The runners up for e-tail domination, Walmart and Target, got 73 million and 50 million unique visits respectively. They’re trailing behind for sure, but they have strategies in place. Walmart has gone on record to say eCommerce domination is a major goal for them, and they’re not backing down. Of course, Amazon’s sheer size makes it the clear choice for SEO gurus to focus on—but retailers with big budgets can certainly focus on all three major eCommerce marketplaces.
It’s All About Intent
“Intent” is the key value eCommerce sites are focusing on. Amazon knows that when people visit the site, it’s simply to shop. It’s not like Google where people might be coming for entertainment, news, or to finish a project. Purchase intent is Amazon’s sole focus, which can actually make SEO a little bit easier. You already know why people are on Amazon and, thus, on your particular store or product description.

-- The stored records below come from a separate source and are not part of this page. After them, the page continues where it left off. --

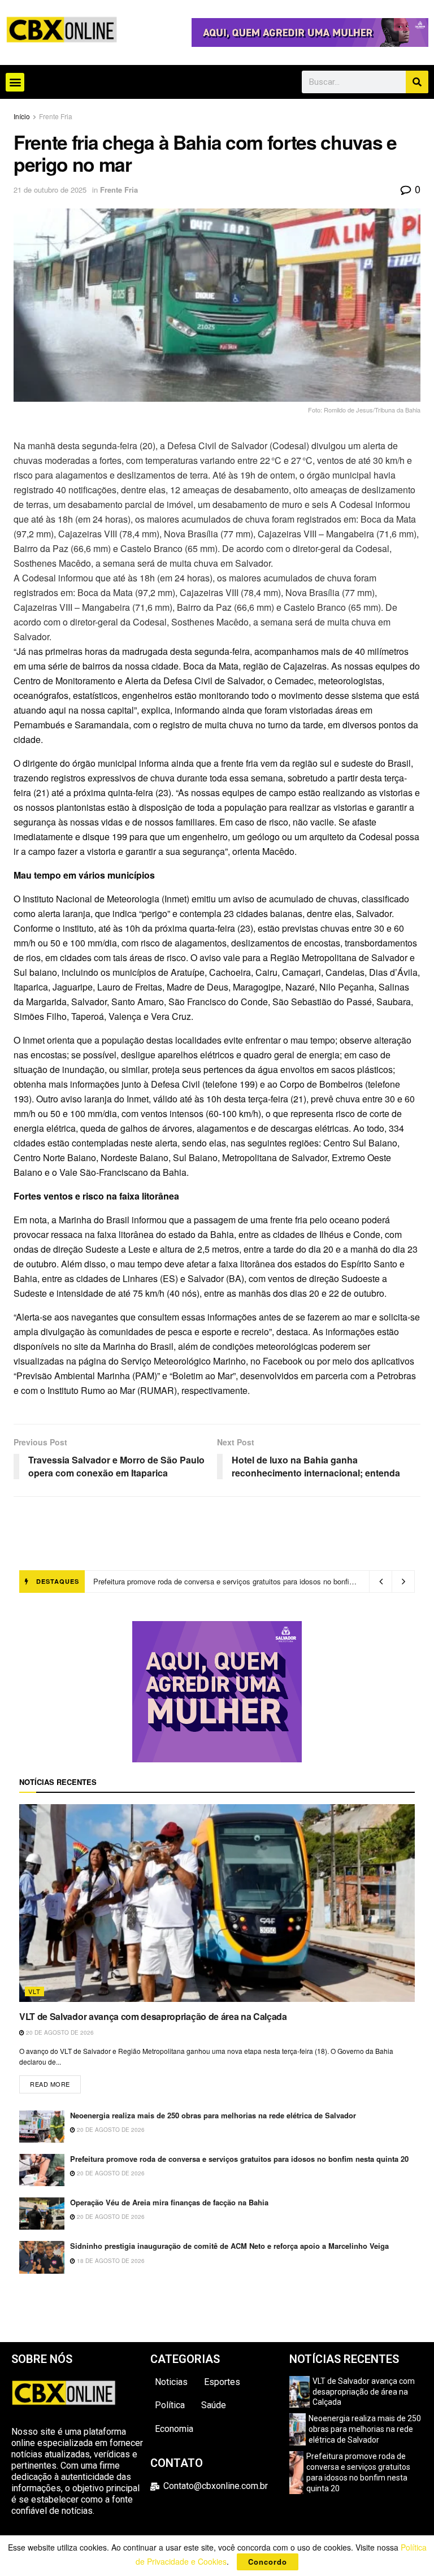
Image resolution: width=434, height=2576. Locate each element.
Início (22, 116)
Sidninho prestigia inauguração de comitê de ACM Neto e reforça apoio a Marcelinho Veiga (229, 2245)
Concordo (267, 2561)
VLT (34, 1991)
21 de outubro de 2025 (50, 189)
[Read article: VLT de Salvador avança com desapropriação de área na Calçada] (217, 1903)
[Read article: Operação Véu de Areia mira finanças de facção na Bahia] (41, 2213)
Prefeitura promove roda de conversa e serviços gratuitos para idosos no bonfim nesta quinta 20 (239, 2158)
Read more (55, 2081)
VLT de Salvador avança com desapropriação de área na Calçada (153, 2016)
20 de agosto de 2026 (59, 2032)
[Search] (417, 82)
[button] (15, 82)
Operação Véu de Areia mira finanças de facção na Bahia (187, 1581)
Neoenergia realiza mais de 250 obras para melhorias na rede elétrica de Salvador (213, 2115)
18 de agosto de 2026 (110, 2261)
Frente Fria (55, 116)
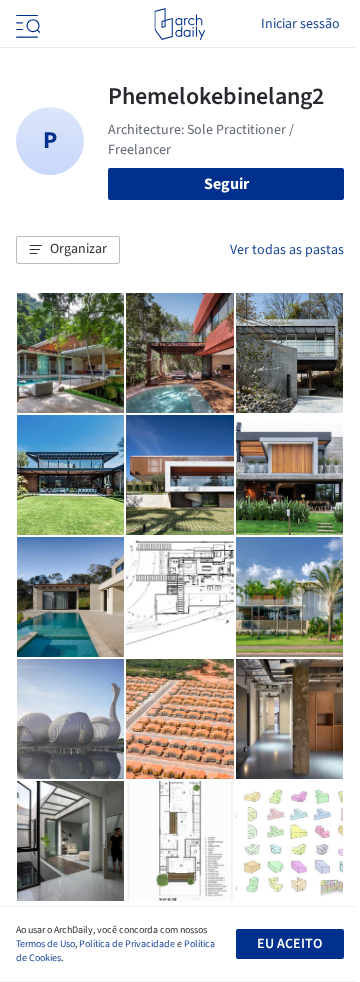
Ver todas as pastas (287, 250)
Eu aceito (289, 944)
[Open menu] (26, 24)
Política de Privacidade (127, 944)
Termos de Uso (45, 944)
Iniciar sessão (300, 24)
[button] (68, 250)
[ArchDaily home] (179, 24)
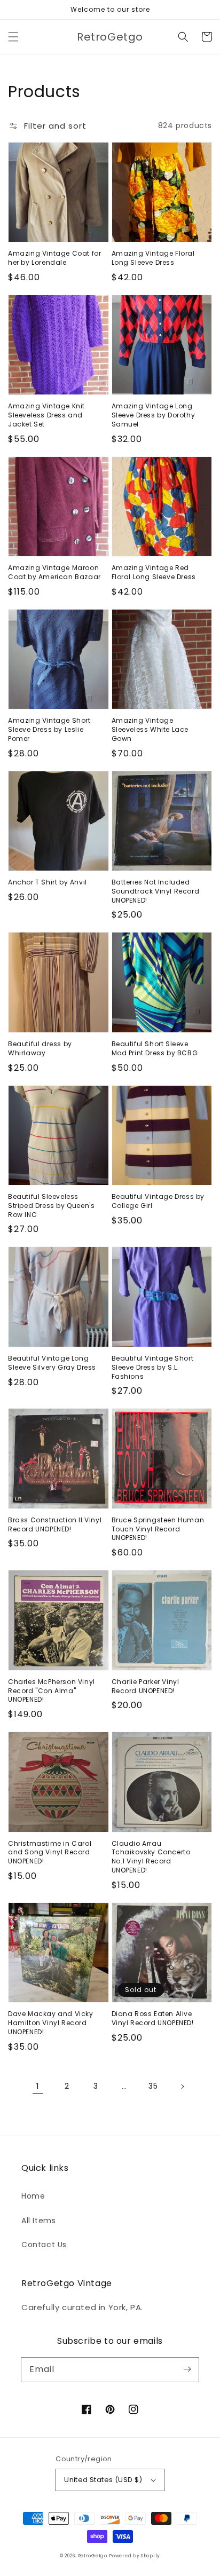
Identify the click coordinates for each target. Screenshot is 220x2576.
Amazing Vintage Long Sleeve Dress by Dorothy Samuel (153, 415)
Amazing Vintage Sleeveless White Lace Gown (150, 729)
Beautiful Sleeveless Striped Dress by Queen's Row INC (51, 1205)
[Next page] (182, 2086)
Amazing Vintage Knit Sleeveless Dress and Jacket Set (46, 415)
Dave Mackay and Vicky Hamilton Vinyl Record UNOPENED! (50, 2023)
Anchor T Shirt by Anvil (47, 882)
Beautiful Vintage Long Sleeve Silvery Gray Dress (52, 1363)
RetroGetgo (92, 2556)
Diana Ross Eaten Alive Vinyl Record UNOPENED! (153, 2018)
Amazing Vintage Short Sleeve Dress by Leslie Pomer (49, 729)
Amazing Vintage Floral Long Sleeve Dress (153, 258)
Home (33, 2196)
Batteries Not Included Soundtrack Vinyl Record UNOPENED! (156, 891)
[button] (13, 37)
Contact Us (44, 2244)
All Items (38, 2220)
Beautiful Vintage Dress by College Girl (158, 1201)
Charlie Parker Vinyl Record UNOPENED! (145, 1686)
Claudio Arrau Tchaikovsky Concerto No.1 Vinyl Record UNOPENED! (151, 1857)
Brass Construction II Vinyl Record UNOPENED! (54, 1525)
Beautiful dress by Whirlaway (40, 1048)
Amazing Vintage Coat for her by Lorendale (54, 258)
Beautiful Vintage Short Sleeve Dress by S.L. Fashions (153, 1367)
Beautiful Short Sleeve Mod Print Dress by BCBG (155, 1048)
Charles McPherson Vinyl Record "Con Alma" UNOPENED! (51, 1691)
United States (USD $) (103, 2480)
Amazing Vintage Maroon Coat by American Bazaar (54, 572)
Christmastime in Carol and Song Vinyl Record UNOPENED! (49, 1852)
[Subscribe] (187, 2369)
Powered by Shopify (134, 2556)
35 (153, 2086)
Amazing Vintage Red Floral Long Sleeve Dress (154, 572)
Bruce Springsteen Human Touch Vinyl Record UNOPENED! (158, 1529)
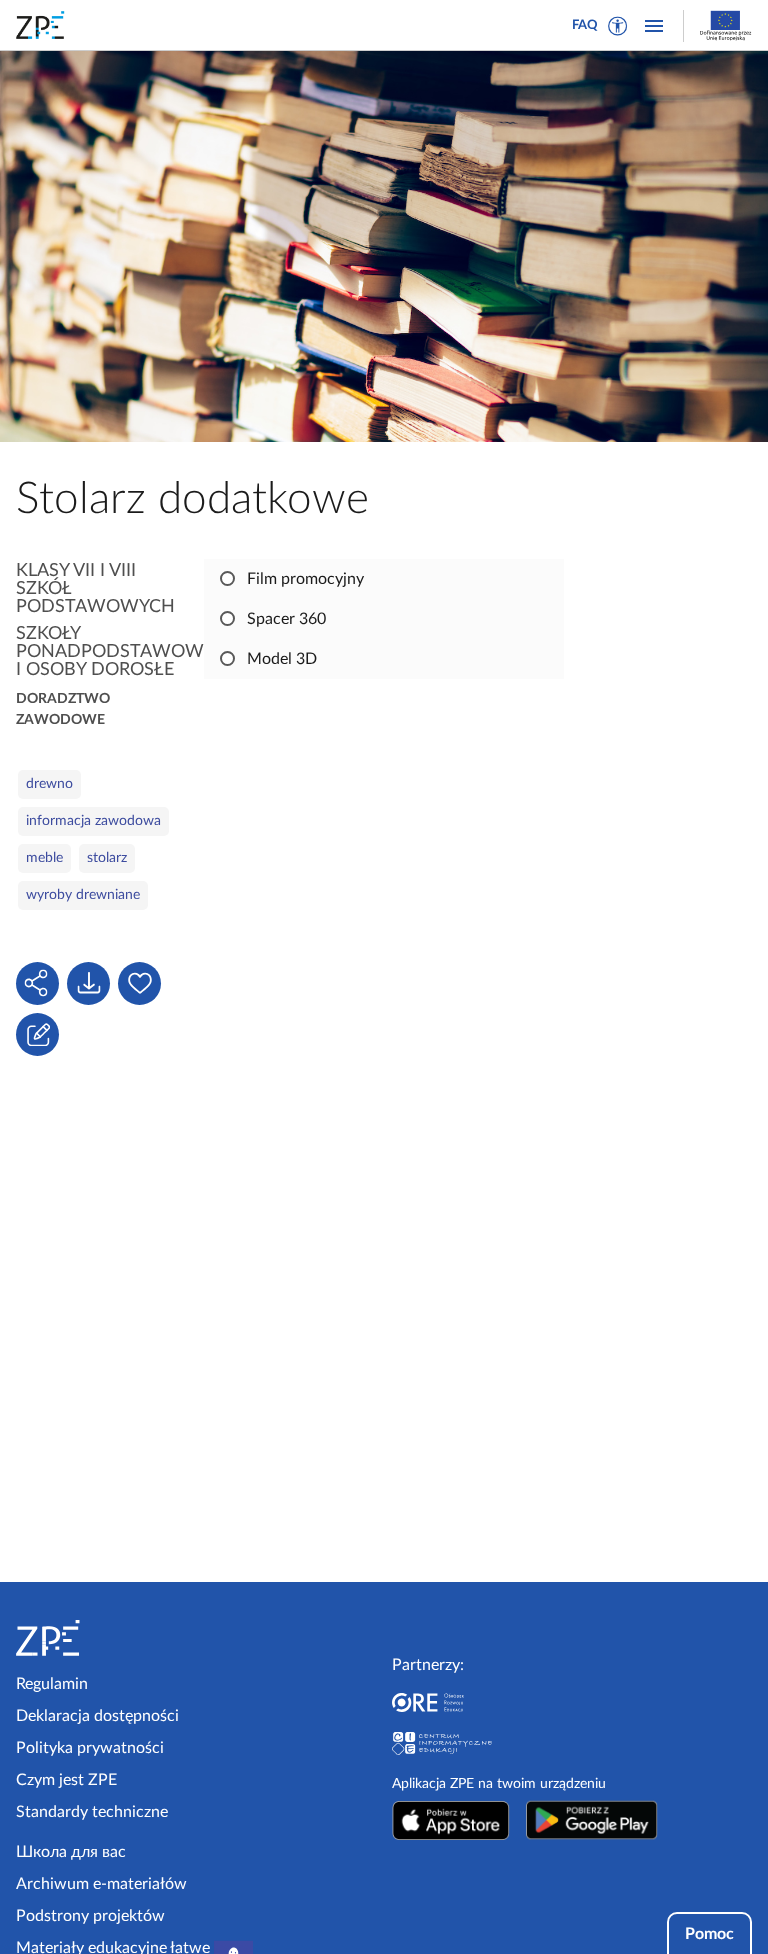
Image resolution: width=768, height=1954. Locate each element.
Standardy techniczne (92, 1812)
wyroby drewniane (83, 895)
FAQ (585, 25)
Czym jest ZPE (66, 1780)
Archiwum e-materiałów (101, 1884)
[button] (618, 26)
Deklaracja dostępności (97, 1716)
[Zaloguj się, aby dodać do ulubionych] (139, 983)
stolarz (107, 858)
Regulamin (52, 1684)
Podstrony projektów (90, 1916)
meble (44, 858)
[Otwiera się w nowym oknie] (451, 1820)
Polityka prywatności (90, 1748)
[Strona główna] (102, 1638)
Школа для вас (71, 1852)
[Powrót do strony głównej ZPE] (44, 25)
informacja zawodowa (93, 821)
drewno (49, 784)
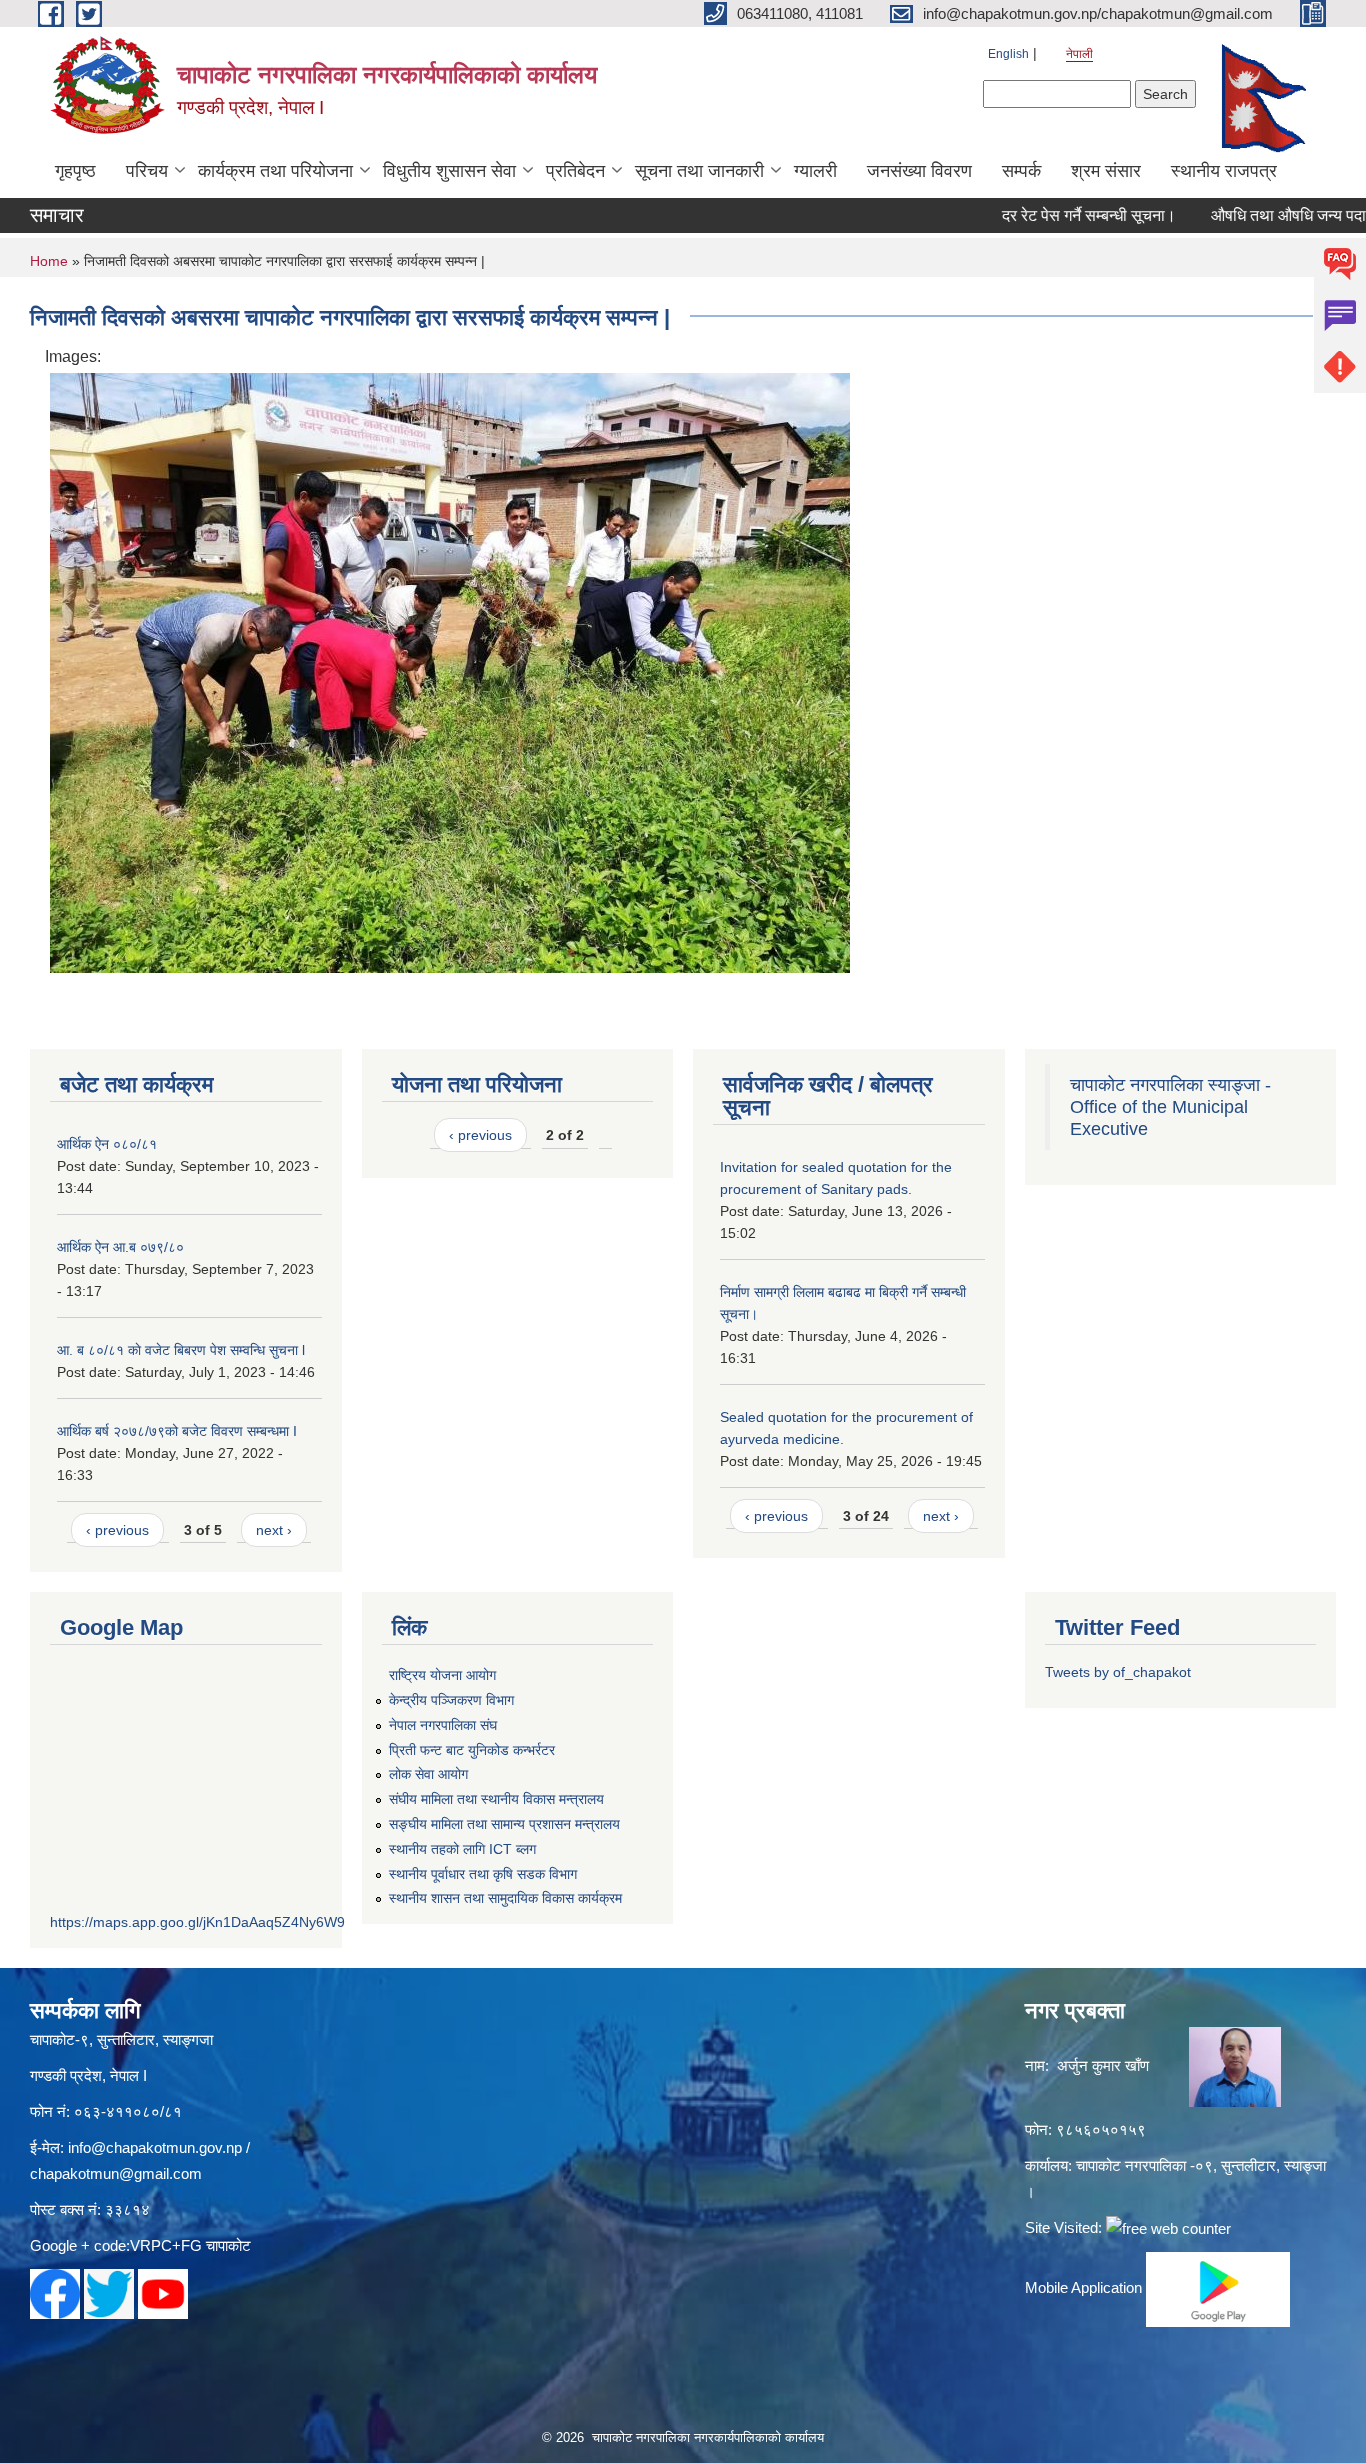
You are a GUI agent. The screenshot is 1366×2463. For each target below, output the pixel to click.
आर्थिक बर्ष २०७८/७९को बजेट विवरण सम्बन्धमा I (177, 1431)
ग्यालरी (815, 171)
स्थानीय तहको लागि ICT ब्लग (462, 1849)
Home (49, 261)
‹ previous (117, 1530)
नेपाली (1079, 54)
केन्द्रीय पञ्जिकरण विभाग (451, 1700)
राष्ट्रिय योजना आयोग (442, 1675)
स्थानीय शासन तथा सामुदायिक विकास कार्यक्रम (505, 1898)
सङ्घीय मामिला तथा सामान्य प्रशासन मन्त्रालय (504, 1824)
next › (274, 1530)
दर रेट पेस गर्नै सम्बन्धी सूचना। (1046, 215)
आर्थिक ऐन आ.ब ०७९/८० (120, 1247)
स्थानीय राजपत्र (1224, 171)
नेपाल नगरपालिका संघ (443, 1725)
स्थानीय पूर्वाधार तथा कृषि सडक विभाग (483, 1874)
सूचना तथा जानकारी (699, 171)
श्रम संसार (1106, 171)
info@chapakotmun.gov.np (155, 2147)
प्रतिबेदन (575, 171)
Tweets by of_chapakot (1118, 1672)
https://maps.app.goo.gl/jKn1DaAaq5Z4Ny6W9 (197, 1922)
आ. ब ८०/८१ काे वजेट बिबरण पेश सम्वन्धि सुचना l (181, 1350)
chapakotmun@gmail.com (116, 2173)
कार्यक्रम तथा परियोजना (275, 171)
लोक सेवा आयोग (428, 1774)
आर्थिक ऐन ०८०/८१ (107, 1144)
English (1008, 54)
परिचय (147, 171)
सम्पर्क (1021, 171)
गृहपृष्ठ (75, 171)
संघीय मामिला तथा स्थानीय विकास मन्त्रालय (496, 1799)
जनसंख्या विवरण (919, 171)
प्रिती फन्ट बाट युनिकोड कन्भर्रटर (472, 1750)
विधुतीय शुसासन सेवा (449, 171)
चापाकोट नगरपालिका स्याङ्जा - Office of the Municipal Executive (1170, 1107)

Amazon also has mobile experience and a killer app. This doubles the SEO strength for the giant. Where some websites and companies are struggling to get on the mobile readiness/responsive design bandwagon, Amazon has been doing it (very well) for years. In fact, 70 percent of smartphone and tablet users prefer Amazon’s mobile app to the traditional browser according to comScore. What this means for retailers is that the only way you can tap into that 70 percent is by opting into optimization within Amazon’s product catalog.
So, Should You Do It?
It’s going to cost you to optimize for Amazon, and for many retailers this is brand new territory. Only you (and your accountant) can calculate if it’s a smart move. You’re looking at potentially better sales, but if you already have low profit margins it might not be worth it. In many cases, testing it out is the only way you’ll know for sure.
Of course, for those struggling with super competitive keywords and industries, getting a piece of the Amazon market can give you a leg up. It’s worth a shot, but just make sure to test and adopt slowly to gauge the results.